Integrated metabolomics and gut microbiota to reveal the anti-tumor mechanism of Jinfu'an decoction in tumor-bearing mice

Peiqin Li^1*Huiting Peng^2,3Zhongming Huang⁴Zhe Sun^2,3Yantao Li^2,3Siqi Wu^2,3Lin Lin⁵Shuqiao Zhang^2,3Hongyu Li^2,3Yang Cao^2,3*

• ¹Shunde Hospital Guangzhou University of Chinese Medicine, Foshan, China
• ²The First Affiliated Hospital of Guangzhou University of Chinese Medicine, Guangzhou, China
• ³The First Clinical Medical College, Guangzhou University of Chinese Medicine, Guangzhou, China
• ⁴Cancer Hospital of Shantou University Medical College, Shantou, China
• ⁵Longyan Traditional Chinese Medicine Hospital, Longyan, China

Introduction: Jinfu'an Decoction (JFAD), a traditional Chinese medicine, is used to treat lung cancer and has shown significant anti-tumor effects in clinical and experimental studies. This study integrates metabolomics and gut microbiota analysis to elucidate JFAD's anti-tumor mechanisms. Methods: A suspension of A549-luc cells, approximately 1×10^6 in number, was injected subcutaneously into the right axilla of mice to establish a tumor-bearing nude mouse model. Mice were randomly assigned to four groups: model group (MG), low-dose JFAD (JFAD-L), medium-dose JFAD (JFAD-M), and high-dose JFAD (JFAD-H), receiving treatments via gavage for 21 days. Additionally, three nude mice formed the normal group (NG), receiving no treatment. Changes in gut microbiota and serum metabolites were assessed using 16S rRNA gene sequencing and UHPLC-QE-MS non-targeted metabolomics. Results: JFAD may help restore the balance of intestinal flora in mice with lung cancer to a more normalized state.
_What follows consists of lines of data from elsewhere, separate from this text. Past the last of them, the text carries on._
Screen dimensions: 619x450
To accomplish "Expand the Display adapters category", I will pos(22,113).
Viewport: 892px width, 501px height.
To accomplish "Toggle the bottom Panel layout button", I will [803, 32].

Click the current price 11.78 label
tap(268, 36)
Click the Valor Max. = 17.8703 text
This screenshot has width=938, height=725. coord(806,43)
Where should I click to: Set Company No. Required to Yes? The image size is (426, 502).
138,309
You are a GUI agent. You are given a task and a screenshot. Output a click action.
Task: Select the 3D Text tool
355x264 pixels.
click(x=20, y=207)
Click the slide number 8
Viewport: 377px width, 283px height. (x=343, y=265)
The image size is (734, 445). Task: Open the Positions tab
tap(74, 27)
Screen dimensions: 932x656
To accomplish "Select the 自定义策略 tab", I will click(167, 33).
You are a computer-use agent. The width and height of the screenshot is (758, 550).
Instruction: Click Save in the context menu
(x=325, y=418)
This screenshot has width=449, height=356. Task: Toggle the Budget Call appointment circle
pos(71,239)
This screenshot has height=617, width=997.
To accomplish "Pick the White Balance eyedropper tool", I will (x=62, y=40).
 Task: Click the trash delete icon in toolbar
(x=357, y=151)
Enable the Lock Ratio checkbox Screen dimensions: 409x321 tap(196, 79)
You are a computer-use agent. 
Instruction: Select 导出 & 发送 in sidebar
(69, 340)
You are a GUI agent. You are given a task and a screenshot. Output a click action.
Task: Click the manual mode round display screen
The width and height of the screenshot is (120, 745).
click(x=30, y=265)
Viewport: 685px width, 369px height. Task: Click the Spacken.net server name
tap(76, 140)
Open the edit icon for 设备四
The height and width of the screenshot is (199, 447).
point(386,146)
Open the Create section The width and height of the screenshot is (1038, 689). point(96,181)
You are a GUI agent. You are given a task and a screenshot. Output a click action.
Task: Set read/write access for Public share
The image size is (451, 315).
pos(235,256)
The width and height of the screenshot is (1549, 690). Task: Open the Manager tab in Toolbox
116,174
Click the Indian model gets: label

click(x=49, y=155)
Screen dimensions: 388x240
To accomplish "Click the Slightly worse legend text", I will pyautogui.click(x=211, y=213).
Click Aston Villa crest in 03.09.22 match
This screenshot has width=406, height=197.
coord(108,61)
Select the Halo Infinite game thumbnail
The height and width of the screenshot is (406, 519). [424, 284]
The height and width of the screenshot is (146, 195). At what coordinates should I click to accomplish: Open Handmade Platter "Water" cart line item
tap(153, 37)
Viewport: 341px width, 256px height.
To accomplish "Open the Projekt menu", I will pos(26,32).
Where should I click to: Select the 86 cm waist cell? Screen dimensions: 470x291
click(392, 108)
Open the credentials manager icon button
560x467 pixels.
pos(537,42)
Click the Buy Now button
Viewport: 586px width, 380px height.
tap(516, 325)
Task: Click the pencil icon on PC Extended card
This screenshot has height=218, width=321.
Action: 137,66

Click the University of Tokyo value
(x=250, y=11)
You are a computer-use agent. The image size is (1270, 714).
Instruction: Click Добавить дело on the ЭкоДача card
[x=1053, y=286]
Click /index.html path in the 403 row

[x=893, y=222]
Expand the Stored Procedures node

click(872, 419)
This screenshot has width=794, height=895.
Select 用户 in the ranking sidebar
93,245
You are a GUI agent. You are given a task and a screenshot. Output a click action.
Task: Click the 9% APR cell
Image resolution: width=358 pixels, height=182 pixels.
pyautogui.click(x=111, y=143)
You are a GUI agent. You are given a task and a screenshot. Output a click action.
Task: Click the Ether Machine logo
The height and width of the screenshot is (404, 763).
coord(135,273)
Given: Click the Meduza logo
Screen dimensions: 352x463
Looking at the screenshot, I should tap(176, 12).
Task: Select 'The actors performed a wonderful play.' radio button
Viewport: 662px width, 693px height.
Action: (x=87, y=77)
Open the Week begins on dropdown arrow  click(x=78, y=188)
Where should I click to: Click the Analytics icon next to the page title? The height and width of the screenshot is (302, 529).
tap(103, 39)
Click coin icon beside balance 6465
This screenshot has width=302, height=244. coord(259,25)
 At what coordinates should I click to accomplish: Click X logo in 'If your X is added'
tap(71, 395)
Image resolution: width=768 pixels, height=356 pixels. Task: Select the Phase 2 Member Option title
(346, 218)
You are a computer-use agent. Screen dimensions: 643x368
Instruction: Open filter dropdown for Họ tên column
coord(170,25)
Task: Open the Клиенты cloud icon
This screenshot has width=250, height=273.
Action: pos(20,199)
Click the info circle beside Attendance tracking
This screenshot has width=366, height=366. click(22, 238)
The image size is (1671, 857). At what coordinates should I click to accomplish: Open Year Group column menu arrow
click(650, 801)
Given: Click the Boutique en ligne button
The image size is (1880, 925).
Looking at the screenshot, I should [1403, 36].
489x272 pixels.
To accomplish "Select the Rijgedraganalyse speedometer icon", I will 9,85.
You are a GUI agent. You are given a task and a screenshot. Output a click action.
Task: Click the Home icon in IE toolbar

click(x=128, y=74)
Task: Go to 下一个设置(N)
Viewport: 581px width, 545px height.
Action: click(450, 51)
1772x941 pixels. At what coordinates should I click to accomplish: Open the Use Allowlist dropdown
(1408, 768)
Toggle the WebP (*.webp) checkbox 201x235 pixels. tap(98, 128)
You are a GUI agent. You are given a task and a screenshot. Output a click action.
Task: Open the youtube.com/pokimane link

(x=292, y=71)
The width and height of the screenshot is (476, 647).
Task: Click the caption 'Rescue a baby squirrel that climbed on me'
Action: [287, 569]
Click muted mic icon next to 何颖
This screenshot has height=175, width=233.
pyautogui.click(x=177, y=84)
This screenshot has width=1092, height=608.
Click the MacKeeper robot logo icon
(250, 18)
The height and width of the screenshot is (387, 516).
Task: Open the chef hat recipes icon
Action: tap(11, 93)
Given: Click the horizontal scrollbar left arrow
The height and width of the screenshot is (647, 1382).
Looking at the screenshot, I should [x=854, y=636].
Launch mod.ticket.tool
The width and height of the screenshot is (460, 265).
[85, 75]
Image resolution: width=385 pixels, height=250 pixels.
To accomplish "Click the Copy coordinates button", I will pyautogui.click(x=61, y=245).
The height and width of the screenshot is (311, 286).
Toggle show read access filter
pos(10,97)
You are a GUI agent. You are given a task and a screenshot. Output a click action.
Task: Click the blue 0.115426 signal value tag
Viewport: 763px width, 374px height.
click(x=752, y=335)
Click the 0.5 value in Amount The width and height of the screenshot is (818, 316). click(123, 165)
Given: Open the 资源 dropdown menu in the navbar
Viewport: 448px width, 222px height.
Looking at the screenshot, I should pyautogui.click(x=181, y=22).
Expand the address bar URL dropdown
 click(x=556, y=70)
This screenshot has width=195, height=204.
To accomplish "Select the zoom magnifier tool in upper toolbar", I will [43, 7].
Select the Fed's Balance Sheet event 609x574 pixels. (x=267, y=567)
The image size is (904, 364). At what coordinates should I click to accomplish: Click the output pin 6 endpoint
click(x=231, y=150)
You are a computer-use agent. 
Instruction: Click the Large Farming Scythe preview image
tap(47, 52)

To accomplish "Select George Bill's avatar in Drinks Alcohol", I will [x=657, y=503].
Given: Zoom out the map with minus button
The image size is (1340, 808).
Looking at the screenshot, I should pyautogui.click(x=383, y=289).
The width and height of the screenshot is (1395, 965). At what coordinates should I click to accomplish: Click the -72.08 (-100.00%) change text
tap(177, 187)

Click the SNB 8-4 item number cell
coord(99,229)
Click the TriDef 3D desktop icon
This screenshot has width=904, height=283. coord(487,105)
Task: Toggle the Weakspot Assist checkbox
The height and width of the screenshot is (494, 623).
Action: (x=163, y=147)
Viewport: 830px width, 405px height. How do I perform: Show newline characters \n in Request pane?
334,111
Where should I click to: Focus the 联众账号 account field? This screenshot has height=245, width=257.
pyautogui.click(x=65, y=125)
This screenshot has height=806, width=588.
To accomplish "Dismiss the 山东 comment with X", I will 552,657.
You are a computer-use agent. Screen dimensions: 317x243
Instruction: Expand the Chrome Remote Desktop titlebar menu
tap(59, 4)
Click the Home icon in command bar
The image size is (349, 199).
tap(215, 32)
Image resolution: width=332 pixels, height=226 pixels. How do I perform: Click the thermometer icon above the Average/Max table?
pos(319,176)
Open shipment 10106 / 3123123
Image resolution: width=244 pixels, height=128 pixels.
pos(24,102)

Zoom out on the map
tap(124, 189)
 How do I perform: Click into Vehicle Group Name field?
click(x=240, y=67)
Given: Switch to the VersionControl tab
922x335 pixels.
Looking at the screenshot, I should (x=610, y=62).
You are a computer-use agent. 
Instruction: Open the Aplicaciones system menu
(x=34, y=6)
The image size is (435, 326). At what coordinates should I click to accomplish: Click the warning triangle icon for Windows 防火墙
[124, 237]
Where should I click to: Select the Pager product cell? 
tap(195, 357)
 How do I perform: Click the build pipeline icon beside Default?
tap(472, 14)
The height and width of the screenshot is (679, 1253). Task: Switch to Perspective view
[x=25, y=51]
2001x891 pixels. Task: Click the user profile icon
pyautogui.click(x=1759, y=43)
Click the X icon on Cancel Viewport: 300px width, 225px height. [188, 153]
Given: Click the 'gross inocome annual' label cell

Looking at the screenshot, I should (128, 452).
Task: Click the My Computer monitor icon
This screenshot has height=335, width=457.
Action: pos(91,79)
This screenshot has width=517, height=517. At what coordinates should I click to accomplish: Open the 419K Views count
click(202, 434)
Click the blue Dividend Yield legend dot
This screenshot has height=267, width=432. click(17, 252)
Our findings indicate that JFAD increases the abundance of Bacteroidia and decreases the presence of Firmicutes and Clostridia, thereby altering intestinal bacterial composition. Primary metabolic pathways associated with significant differences include nicotinate and nicotinamide metabolism, glycine, serine and threonine metabolism, and pyrimidine metabolism. A key differential metabolite identified was succinic acid, part of the central carbon metabolism pathway in cancer. Succinic acid showed a negative correlation with gut microbiota families Tannerellaceae and Campylobacterota. In the MG group, essential amino acid levels were markedly diminished but were significantly elevated after JFAD-M intervention. KEGG pathway analysis identified these amino acids as being linked to the PI3K/AKT and mTOR signaling pathways. Discussion: JFAD regulates the homeostasis of intestinal flora and influences amino acid and succinic acid metabolism through various pathways. These mechanisms could serve as potential targets for JFAD in inhibiting lung cancer invasion and metastasis.